Como se dá a contaminação por mercúrio

Um estudo realizado dentro da Terra Indígena Yanomami, em 2014, em aldeias próximas a garimpos, pela Fundação Oswaldo Cruz (Fiocruz), em parceria com o Instituto Socioambiental (ISA), mostrou que em algumas aldeias chegam a ter 92% das pessoas examinadas contaminadas por mercúrio, resultado da invasão ilegal de garimpeiros em seu território. (Leia a pesquisa).

O mercúrio é um metal altamente tóxico, usado no processo separação do ouro dos demais sedimentos. Uma parte dele é despejada nos rios e igarapés e a outra é lançada na atmosfera. As águas dos rios e os peixes que ingerem o mercúrio podem levá-lo para regiões mais distantes. A contaminação de seres humanos se dá especialmente através da ingestão de peixes contaminados, sobretudo os carnívoros e de tamanho maior.

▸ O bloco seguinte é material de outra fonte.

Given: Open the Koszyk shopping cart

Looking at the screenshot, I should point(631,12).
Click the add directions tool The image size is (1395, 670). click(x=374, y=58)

Os danos à saúde costumam ser graves e permanentes: alterações diretas no sistema nervoso central, causando problemas de ordem cognitiva e motora, perda de visão, doenças cardíacas entre outras debilidades. Nas mulheres gestantes, os danos são ainda mais graves, pois o mercúrio atinge o feto, causando deformações irrecuperáveis.